Q: What is meant by Compulsory School Age and Compulsory Attendance?
A: Compulsory school age refers to the period of a child's life from the time the child enters school as a beginner (first grade), which may be no later than eight years of age, until the age of seventeen or graduation from a high school, whichever occurs first. It is mandatory for all children of compulsory school age having a legal residence in Pennsylvania to attend a day school in which the subjects and activities prescribed by the Standards of the State Board of Education are taught in the English language, except in the following situations found in sections 1327, 1327.1, 1329, and 1330 of the Pennsylvania School Code:

1. Attendance as a day student in a private trade school or private business school continuously through the entire term congruent with the public school term that meets the requirements set forth by the State Board of Education or the State Board of Vocational Education when:
• The child is 15 and has approval from the district superintendent and Secretary of Education, or
• The child is 16 and has approval from the district superintendent.

2. Attendance at a school operated by a church or other religious body which provides a minimum of 180 days of instruction or 900 hours of instruction per year at the elementary level or 990 hours per year of instruction at the secondary level.

3. Privately tutored or home school students provided a minimum of 180 days of instruction or 900 hours of instruction per year at the elementary level or 990 hours per year of instruction at the secondary level.

4. Children who are 16 and regularly engaged in useful and lawful employment during the school session with a valid employment certificate.

5. Children who have been examined by an approved professional and identified to be unable to profit from further public school attendance and excused by the school board.

6. Children who are 14 and satisfactory completed the equivalent of the highest grade of elementary school in their district who hold a permit approved by the Secretary of Education to engage in farm work or domestic services in a private home.

Q: What are the consequences and penalties associated with violation of state law and school board attendance requirements?
A: Every parent, guardian or person in parental relation having responsibility over any child of compulsory school age is subject to penalties if compulsory school-age attendance requirements are not met.

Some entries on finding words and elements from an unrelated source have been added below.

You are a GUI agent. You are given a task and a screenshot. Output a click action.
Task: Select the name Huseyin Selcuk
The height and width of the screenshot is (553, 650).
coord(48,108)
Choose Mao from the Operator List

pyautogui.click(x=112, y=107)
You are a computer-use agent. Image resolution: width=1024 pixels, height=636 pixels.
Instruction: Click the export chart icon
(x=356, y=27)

School districts are required to give three days' written notice of violation of compulsory attendance prior to proceeding against the parent or student. The school district may initiate proceedings with the magisterial district judge three days immediately after the third written notice of a child's unlawful absence, if the child is unlawfully absent from school on any subsequent days.

Possible sentences for parents found to be in violation of compulsory attendance law:
• Paying a fine up to $300 for each offense and court costs, or
• Completing a parenting education program, or
• Completing in lieu of, or in addition to the previous penalties, community service within the school district for a period of no more than six months and
• In cases where the party being sentenced fails to complete the terms of their sentence, a subsequent sentencing to the county jail for no more than five days.
(Magisterial district judges may suspend all or portions of the sentence, if the child is no longer habitually truant.)

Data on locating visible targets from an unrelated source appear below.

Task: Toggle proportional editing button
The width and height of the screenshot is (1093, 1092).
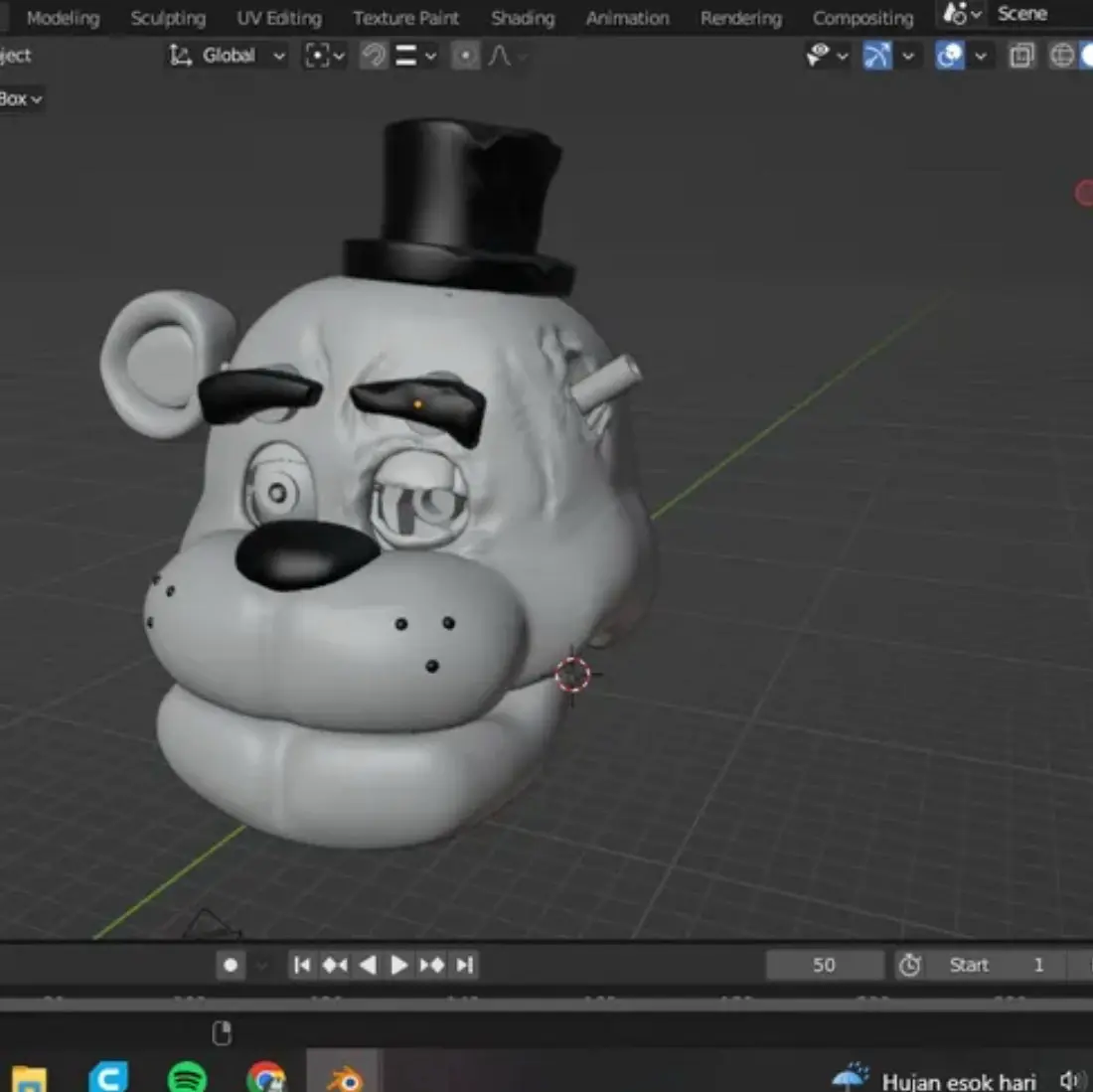Action: point(465,56)
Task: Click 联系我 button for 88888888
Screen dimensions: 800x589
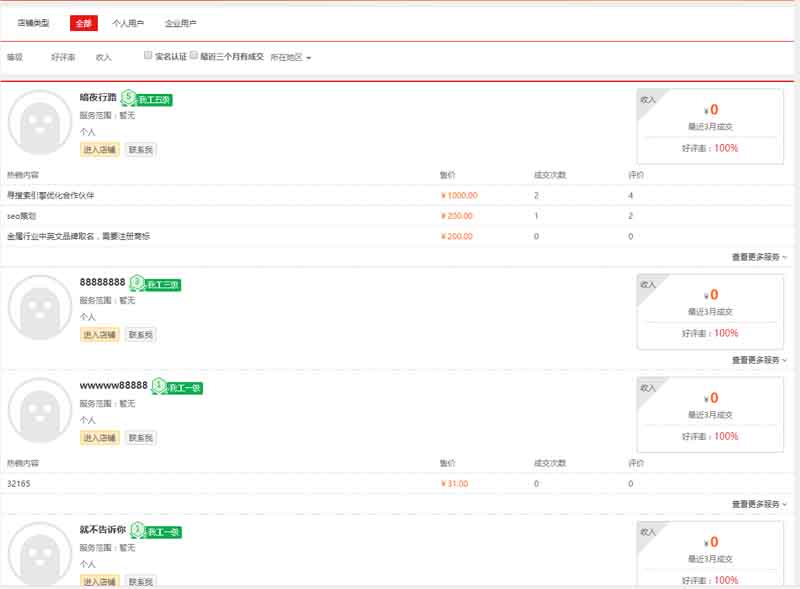Action: pyautogui.click(x=141, y=335)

The board of school directors may bring a student before the court. Possible sentences for children found in violation of compulsory attendance law:
If the parent/guardian is not convicted by the magisterial district judge and the child has
attained the age of 13, the child may be:
• subject to a fine of no more than $300 for each offense, or
• assigned to an adjudication alternative program pursuant to 42 Pa.C.S. § 1520, or
• referred by the school district for services or possible disposition as a dependent child as defined under 42 Pa.C.S. § 6302 or
• alleged to be dependent under 42 Pa.C.S. § 6303(a)(1) by the magisterial district judge, if the child fails to comply with the adjudication.
(Magisterial district judges may suspend all or portions of the sentence, if the child is no longer habitually truant.)